Stored dataset items
....

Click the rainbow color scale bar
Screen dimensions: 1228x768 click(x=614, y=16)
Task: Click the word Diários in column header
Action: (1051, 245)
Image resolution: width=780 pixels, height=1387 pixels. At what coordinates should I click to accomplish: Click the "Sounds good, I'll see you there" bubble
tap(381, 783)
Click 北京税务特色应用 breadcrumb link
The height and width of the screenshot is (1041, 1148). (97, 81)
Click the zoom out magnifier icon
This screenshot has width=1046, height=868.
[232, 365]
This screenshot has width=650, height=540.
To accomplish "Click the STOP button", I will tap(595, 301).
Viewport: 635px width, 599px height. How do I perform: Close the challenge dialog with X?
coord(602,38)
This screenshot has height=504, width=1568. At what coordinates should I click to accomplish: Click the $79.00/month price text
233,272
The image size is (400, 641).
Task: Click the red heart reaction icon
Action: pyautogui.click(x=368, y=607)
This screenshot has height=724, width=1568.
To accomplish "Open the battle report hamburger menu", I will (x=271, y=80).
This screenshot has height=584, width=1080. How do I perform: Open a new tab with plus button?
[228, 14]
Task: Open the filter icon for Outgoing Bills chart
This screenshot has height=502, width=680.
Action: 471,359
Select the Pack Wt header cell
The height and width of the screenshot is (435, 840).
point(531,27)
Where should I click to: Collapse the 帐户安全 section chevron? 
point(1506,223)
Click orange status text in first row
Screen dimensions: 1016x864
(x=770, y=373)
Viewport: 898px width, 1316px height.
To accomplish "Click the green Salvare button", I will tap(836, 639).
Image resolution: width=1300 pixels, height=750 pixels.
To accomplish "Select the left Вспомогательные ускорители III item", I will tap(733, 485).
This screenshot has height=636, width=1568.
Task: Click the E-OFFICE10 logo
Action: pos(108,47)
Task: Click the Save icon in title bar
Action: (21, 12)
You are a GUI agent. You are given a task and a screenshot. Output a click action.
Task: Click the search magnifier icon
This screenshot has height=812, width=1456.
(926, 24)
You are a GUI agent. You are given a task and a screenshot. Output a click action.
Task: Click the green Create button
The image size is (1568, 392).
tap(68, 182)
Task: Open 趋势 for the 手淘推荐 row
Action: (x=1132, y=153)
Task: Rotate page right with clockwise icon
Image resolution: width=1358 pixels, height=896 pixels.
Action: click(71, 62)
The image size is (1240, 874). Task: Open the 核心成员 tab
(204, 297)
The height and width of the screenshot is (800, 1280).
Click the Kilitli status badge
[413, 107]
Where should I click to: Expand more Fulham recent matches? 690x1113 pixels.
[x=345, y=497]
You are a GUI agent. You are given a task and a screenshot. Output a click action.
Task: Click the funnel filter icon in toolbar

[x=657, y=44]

....

Assignment >>
Locate the line that contains "Image resolution: width=1358", then please quote it and every line after it to the end of the entries above, exactly and with nothing else.

Exercise output >>
Image resolution: width=1358 pixels, height=896 pixels.
Action: click(71, 62)
The image size is (1240, 874). Task: Open the 核心成员 tab
(204, 297)
The height and width of the screenshot is (800, 1280).
Click the Kilitli status badge
[413, 107]
Where should I click to: Expand more Fulham recent matches? 690x1113 pixels.
[x=345, y=497]
You are a GUI agent. You are given a task and a screenshot. Output a click action.
Task: Click the funnel filter icon in toolbar

[x=657, y=44]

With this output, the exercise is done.